▶ _WORK INSTRUCTION_
Reproduce each of the following records without any deviation.

▶ _ENTRIES PROVIDED_
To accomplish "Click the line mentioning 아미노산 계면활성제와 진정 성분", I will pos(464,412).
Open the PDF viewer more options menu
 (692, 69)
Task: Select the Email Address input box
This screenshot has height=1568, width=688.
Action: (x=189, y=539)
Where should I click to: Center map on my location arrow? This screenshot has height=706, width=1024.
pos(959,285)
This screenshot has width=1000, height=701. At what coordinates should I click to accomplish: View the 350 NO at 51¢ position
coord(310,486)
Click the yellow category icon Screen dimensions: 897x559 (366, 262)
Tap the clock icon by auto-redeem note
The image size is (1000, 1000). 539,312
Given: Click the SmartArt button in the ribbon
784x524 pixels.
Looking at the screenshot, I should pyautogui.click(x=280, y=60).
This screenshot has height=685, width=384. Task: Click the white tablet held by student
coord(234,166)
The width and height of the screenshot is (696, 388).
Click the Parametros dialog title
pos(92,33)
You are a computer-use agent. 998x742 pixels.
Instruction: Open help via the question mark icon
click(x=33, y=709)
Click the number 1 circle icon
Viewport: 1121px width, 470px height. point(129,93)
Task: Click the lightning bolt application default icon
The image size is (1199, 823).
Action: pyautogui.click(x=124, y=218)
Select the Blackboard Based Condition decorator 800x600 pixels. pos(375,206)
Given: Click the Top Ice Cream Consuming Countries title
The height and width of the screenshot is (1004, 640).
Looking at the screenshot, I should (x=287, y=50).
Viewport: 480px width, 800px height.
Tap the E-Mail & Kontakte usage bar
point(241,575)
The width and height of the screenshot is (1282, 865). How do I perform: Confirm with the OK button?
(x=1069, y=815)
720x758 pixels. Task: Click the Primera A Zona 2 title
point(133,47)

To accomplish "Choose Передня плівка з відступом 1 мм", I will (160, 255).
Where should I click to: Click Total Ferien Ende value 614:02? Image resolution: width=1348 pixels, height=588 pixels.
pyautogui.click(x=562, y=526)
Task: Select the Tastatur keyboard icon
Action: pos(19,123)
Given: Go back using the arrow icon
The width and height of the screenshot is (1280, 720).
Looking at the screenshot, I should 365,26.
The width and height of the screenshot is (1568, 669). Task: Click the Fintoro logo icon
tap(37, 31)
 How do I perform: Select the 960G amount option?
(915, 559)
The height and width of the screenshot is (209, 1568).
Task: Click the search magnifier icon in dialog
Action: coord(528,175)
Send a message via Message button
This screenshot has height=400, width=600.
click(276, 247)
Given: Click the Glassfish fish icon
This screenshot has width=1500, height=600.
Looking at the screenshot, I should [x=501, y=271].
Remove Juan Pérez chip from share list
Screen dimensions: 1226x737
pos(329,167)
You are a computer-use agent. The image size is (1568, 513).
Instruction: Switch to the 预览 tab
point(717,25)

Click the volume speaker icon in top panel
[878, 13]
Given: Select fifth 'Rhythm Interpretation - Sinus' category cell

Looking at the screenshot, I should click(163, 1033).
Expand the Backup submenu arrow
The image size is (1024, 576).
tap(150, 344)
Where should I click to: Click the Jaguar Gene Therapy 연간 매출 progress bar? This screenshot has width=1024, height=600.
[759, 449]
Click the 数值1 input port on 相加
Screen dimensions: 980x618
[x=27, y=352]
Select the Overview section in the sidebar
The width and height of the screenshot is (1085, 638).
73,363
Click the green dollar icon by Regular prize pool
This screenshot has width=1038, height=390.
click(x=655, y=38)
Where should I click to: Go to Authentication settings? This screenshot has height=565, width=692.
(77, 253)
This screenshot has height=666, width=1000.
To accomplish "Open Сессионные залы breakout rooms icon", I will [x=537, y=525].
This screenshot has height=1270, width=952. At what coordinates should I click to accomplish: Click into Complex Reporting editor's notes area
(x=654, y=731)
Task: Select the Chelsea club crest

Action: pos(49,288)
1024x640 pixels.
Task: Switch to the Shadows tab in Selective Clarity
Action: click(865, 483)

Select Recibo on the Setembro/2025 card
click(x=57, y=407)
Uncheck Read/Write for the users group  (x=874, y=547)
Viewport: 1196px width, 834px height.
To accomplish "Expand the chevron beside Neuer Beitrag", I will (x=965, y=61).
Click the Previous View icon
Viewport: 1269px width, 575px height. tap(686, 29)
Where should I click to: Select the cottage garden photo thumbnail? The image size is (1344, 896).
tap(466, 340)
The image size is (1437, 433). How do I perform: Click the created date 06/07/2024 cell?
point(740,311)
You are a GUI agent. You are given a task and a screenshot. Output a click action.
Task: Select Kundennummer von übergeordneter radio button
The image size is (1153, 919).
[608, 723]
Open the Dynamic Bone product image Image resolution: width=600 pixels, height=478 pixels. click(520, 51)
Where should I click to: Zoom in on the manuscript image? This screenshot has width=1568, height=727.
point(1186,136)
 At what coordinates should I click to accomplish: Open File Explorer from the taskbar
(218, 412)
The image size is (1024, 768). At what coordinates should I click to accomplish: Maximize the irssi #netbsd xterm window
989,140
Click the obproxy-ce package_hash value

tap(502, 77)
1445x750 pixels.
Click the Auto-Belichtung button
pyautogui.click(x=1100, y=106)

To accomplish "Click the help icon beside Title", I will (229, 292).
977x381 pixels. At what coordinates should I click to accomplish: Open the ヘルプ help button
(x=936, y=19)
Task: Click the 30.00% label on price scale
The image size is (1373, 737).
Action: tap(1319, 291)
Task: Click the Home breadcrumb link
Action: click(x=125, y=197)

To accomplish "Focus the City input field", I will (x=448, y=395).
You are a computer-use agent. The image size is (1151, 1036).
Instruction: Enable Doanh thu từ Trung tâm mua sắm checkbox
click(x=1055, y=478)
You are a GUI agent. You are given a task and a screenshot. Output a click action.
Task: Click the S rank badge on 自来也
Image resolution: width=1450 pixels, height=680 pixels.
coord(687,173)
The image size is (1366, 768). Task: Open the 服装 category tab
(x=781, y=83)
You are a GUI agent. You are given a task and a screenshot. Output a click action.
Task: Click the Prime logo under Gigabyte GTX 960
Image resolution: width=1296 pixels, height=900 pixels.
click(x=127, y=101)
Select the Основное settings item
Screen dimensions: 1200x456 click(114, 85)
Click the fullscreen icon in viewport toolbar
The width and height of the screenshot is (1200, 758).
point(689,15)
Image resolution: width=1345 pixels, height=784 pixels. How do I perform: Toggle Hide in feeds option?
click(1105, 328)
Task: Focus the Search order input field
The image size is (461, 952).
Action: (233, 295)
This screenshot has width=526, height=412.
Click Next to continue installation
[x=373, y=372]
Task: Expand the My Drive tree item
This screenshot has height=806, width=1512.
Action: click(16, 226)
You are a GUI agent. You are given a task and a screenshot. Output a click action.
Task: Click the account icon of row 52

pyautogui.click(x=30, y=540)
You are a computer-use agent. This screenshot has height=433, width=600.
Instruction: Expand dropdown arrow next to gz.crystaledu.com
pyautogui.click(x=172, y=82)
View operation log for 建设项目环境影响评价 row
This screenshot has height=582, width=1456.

▶ _YOUR RESPONSE_
To accomplish "Click the line mentioning 아미노산 계면활성제와 진정 성분", I will pos(464,412).
Open the PDF viewer more options menu
 (692, 69)
Task: Select the Email Address input box
This screenshot has height=1568, width=688.
Action: (x=189, y=539)
Where should I click to: Center map on my location arrow? This screenshot has height=706, width=1024.
pos(959,285)
This screenshot has width=1000, height=701. At what coordinates should I click to accomplish: View the 350 NO at 51¢ position
coord(310,486)
Click the yellow category icon Screen dimensions: 897x559 (366, 262)
Tap the clock icon by auto-redeem note
The image size is (1000, 1000). 539,312
Given: Click the SmartArt button in the ribbon
784x524 pixels.
Looking at the screenshot, I should pyautogui.click(x=280, y=60).
This screenshot has height=685, width=384. Task: Click the white tablet held by student
coord(234,166)
The width and height of the screenshot is (696, 388).
Click the Parametros dialog title
pos(92,33)
You are a computer-use agent. 998x742 pixels.
Instruction: Open help via the question mark icon
click(x=33, y=709)
Click the number 1 circle icon
Viewport: 1121px width, 470px height. point(129,93)
Task: Click the lightning bolt application default icon
The image size is (1199, 823).
Action: pyautogui.click(x=124, y=218)
Select the Blackboard Based Condition decorator 800x600 pixels. pos(375,206)
Given: Click the Top Ice Cream Consuming Countries title
The height and width of the screenshot is (1004, 640).
Looking at the screenshot, I should (x=287, y=50).
Viewport: 480px width, 800px height.
Tap the E-Mail & Kontakte usage bar
point(241,575)
The width and height of the screenshot is (1282, 865). How do I perform: Confirm with the OK button?
(x=1069, y=815)
720x758 pixels. Task: Click the Primera A Zona 2 title
point(133,47)

To accomplish "Choose Передня плівка з відступом 1 мм", I will (160, 255).
Where should I click to: Click Total Ferien Ende value 614:02? Image resolution: width=1348 pixels, height=588 pixels.
pyautogui.click(x=562, y=526)
Task: Select the Tastatur keyboard icon
Action: pos(19,123)
Given: Go back using the arrow icon
The width and height of the screenshot is (1280, 720).
Looking at the screenshot, I should 365,26.
The width and height of the screenshot is (1568, 669). Task: Click the Fintoro logo icon
tap(37, 31)
 How do I perform: Select the 960G amount option?
(915, 559)
The height and width of the screenshot is (209, 1568).
Task: Click the search magnifier icon in dialog
Action: coord(528,175)
Send a message via Message button
This screenshot has height=400, width=600.
click(276, 247)
Given: Click the Glassfish fish icon
This screenshot has width=1500, height=600.
Looking at the screenshot, I should [x=501, y=271].
Remove Juan Pérez chip from share list
Screen dimensions: 1226x737
pos(329,167)
You are a computer-use agent. The image size is (1568, 513).
Instruction: Switch to the 预览 tab
point(717,25)

Click the volume speaker icon in top panel
[878, 13]
Given: Select fifth 'Rhythm Interpretation - Sinus' category cell

Looking at the screenshot, I should click(163, 1033).
Expand the Backup submenu arrow
The image size is (1024, 576).
tap(150, 344)
Where should I click to: Click the Jaguar Gene Therapy 연간 매출 progress bar? This screenshot has width=1024, height=600.
[759, 449]
Click the 数值1 input port on 相加
Screen dimensions: 980x618
[x=27, y=352]
Select the Overview section in the sidebar
The width and height of the screenshot is (1085, 638).
73,363
Click the green dollar icon by Regular prize pool
This screenshot has width=1038, height=390.
click(x=655, y=38)
Where should I click to: Go to Authentication settings? This screenshot has height=565, width=692.
(77, 253)
This screenshot has height=666, width=1000.
To accomplish "Open Сессионные залы breakout rooms icon", I will [x=537, y=525].
This screenshot has height=1270, width=952. At what coordinates should I click to accomplish: Click into Complex Reporting editor's notes area
(x=654, y=731)
Task: Select the Chelsea club crest

Action: pos(49,288)
1024x640 pixels.
Task: Switch to the Shadows tab in Selective Clarity
Action: click(865, 483)

Select Recibo on the Setembro/2025 card
click(x=57, y=407)
Uncheck Read/Write for the users group  (x=874, y=547)
Viewport: 1196px width, 834px height.
To accomplish "Expand the chevron beside Neuer Beitrag", I will (x=965, y=61).
Click the Previous View icon
Viewport: 1269px width, 575px height. tap(686, 29)
Where should I click to: Select the cottage garden photo thumbnail? The image size is (1344, 896).
tap(466, 340)
The image size is (1437, 433). How do I perform: Click the created date 06/07/2024 cell?
point(740,311)
You are a GUI agent. You are given a task and a screenshot. Output a click action.
Task: Select Kundennummer von übergeordneter radio button
The image size is (1153, 919).
[608, 723]
Open the Dynamic Bone product image Image resolution: width=600 pixels, height=478 pixels. click(520, 51)
Where should I click to: Zoom in on the manuscript image? This screenshot has width=1568, height=727.
point(1186,136)
 At what coordinates should I click to accomplish: Open File Explorer from the taskbar
(218, 412)
The image size is (1024, 768). At what coordinates should I click to accomplish: Maximize the irssi #netbsd xterm window
989,140
Click the obproxy-ce package_hash value

tap(502, 77)
1445x750 pixels.
Click the Auto-Belichtung button
pyautogui.click(x=1100, y=106)

To accomplish "Click the help icon beside Title", I will (229, 292).
977x381 pixels. At what coordinates should I click to accomplish: Open the ヘルプ help button
(x=936, y=19)
Task: Click the 30.00% label on price scale
The image size is (1373, 737).
Action: tap(1319, 291)
Task: Click the Home breadcrumb link
Action: click(x=125, y=197)

To accomplish "Focus the City input field", I will (x=448, y=395).
You are a computer-use agent. The image size is (1151, 1036).
Instruction: Enable Doanh thu từ Trung tâm mua sắm checkbox
click(x=1055, y=478)
You are a GUI agent. You are given a task and a screenshot. Output a click action.
Task: Click the S rank badge on 自来也
Image resolution: width=1450 pixels, height=680 pixels.
coord(687,173)
The image size is (1366, 768). Task: Open the 服装 category tab
(x=781, y=83)
You are a GUI agent. You are given a task and a screenshot. Output a click action.
Task: Click the Prime logo under Gigabyte GTX 960
Image resolution: width=1296 pixels, height=900 pixels.
click(x=127, y=101)
Select the Основное settings item
Screen dimensions: 1200x456 click(114, 85)
Click the fullscreen icon in viewport toolbar
The width and height of the screenshot is (1200, 758).
point(689,15)
Image resolution: width=1345 pixels, height=784 pixels. How do I perform: Toggle Hide in feeds option?
click(1105, 328)
Task: Focus the Search order input field
The image size is (461, 952).
Action: (233, 295)
This screenshot has width=526, height=412.
Click Next to continue installation
[x=373, y=372]
Task: Expand the My Drive tree item
This screenshot has height=806, width=1512.
Action: click(16, 226)
You are a GUI agent. You are given a task and a screenshot. Output a click action.
Task: Click the account icon of row 52

pyautogui.click(x=30, y=540)
You are a computer-use agent. This screenshot has height=433, width=600.
Instruction: Expand dropdown arrow next to gz.crystaledu.com
pyautogui.click(x=172, y=82)
View operation log for 建设项目环境影响评价 row
This screenshot has height=582, width=1456.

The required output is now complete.